*** Quoted passage ***

Many of you may think, Do I really need travel vaccinations?
If it's been advised to do so when heading to certain countries, you've been told to by a doctor or there's a current outbreak in your planned destination, then Yes!
Around 8 weeks before your travel date, you will need to start researching and find out which kind of Travel Vaccines are advised for each country you're planning on visiting.
The reasons you have to be so organised are because some vaccinations have to be done weeks apart; enough time has to be left for you to be scheduled in for your appointments and a certain amount of time needs to pass before the vaccine begins to work.
Be aware that you will have to pay for at least quite a few of them which can add up to be very pricey so you need to take this into consideration when you're saving and planning your trip. It would be wise to compare different clinics by checking what they would charge for the vaccinations that you must pay for. Don't let the money put you off booking the appointment, its up to YOU to do the research and see your doctor. It's better to be protected. And once you've had them done, you probably won't have to worry about them for years.

*** End of Quoted passage ***
*** Data extract ***

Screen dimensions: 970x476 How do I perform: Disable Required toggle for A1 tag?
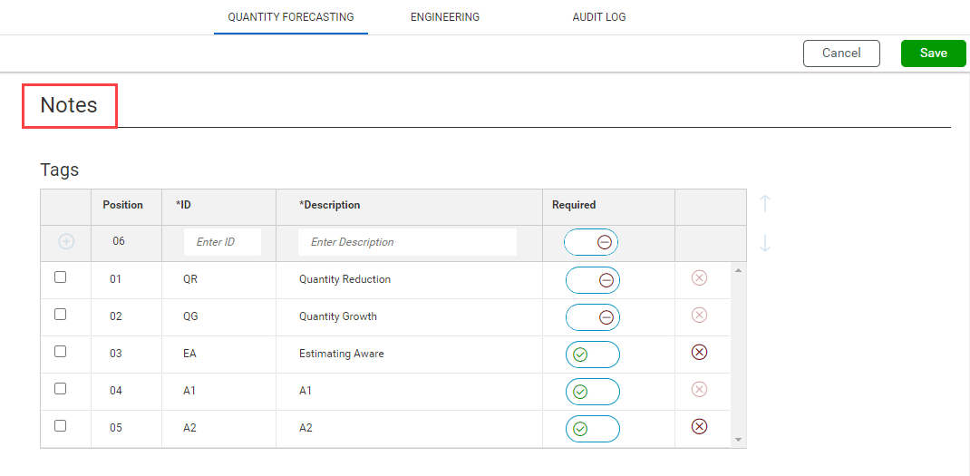[x=593, y=392]
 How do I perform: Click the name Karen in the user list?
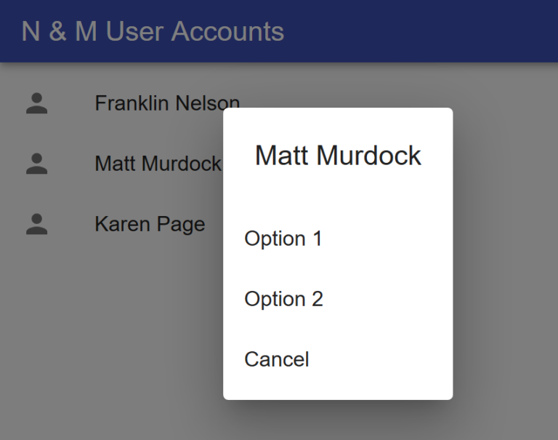coord(122,224)
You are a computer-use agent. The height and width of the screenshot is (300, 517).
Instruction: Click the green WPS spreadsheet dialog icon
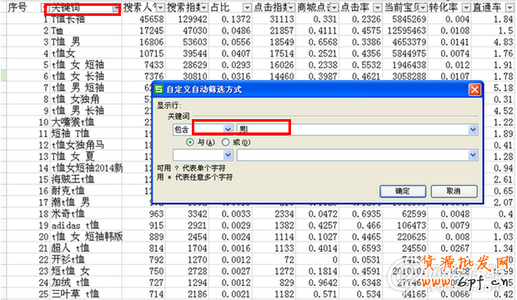tap(159, 89)
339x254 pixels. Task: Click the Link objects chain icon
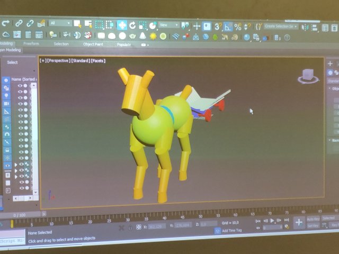(19, 23)
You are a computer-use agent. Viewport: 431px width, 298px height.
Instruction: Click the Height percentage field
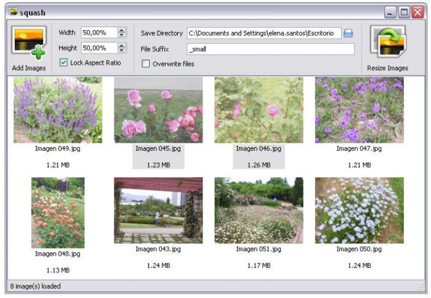pyautogui.click(x=99, y=48)
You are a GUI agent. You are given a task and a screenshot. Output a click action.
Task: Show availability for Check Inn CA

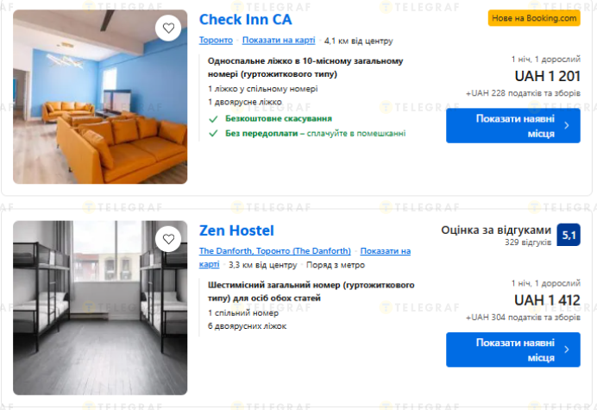(512, 126)
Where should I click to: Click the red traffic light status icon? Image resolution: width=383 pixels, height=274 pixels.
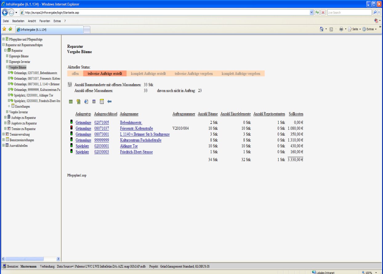71,128

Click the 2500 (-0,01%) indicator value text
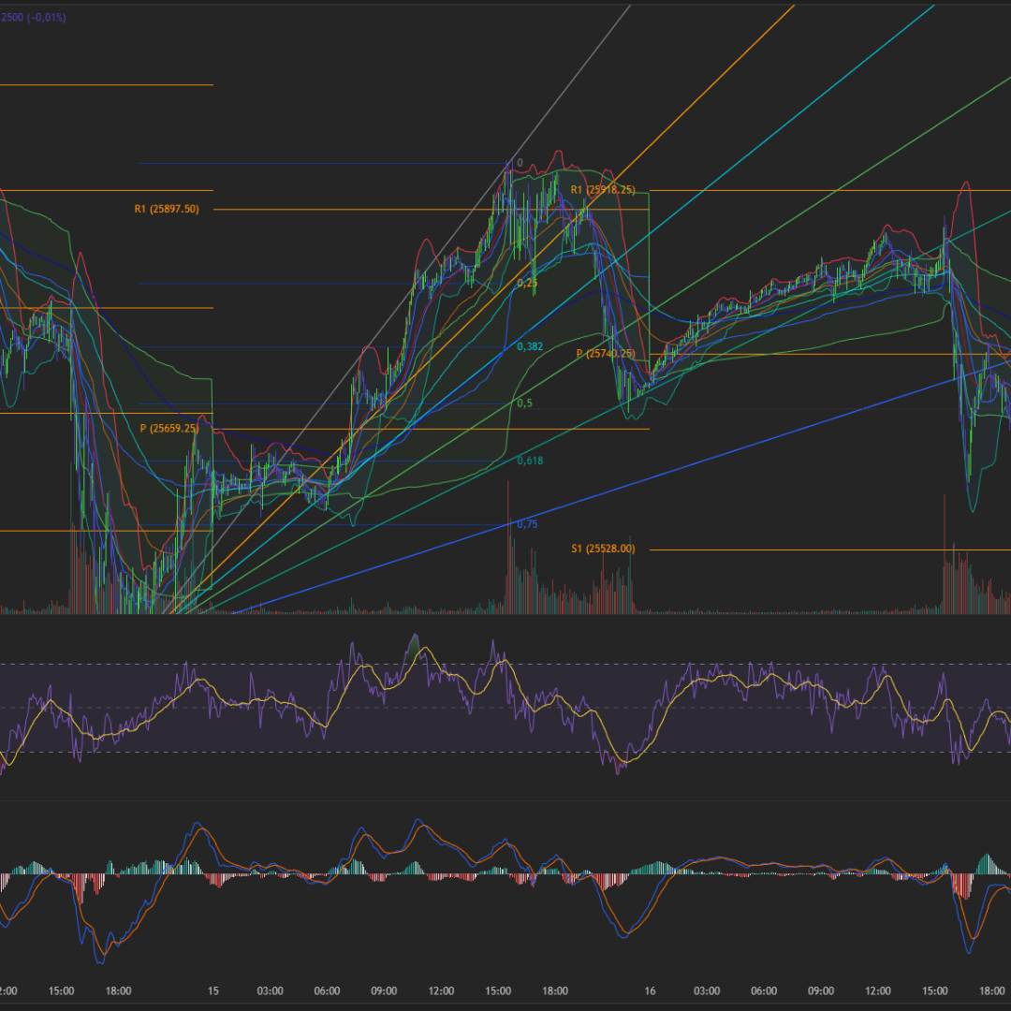[x=33, y=17]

*** End of Data extract ***

* _Set of tasks_
[A] Write out the passage on travel vaccinations word for word. Begin at the words "If it's been" and stop after "destination, then Yes!".
[B] Pick up the passage on travel vaccinations after its last sentence and carry it on.
The recorded data is not needed for this work.

* _Answer set_
[A]
If it's been advised to do so when heading to certain countries, you've been told to by a doctor or there's a current outbreak in your planned destination, then Yes!

[B]
Check out Travel Health Pro for loads of information and to look up any country of choice. https://travelhealthpro.org.uk/countries
TALK TO A MEDICAL PROFESSIONAL
First things first, you need to make an appointment with your doctor or at a health clinic. I can't give you medical advice, I can only help as much as I can.
A medical professional will be able to look up your vaccine history and health conditions. They will ask the important and appropriate questions about your upcoming trip. You need to tell them where you're all planning on going, planning on doing and how long for. They can inform you if there is a current outbreak and if you will be at risk of any diseases.
WHAT YOU NEED TO THINK ABOUT + DISCUSS
While planning your travel vaccinations, you will need to discuss with your doctor and compare notes about the following. These factors need to be taken into consideration to conclude which travel vaccines you should get.
WHERE YOU'RE GOING
Virus outbreaks and risks are more common in certain parts of the world and differ from place to place. You need to research each destination you're going to and inform your doctor on this information.
I always check the country profile on TravelPro when planning to visit somewhere new!
HOW LONG YOU WILL BE SPENDING THERE
Basically the level of risk is decreased if you're somewhere for a shorter period of time. A two week holiday at a resort is a lot different to a three month trekking trip. Inform your doctor.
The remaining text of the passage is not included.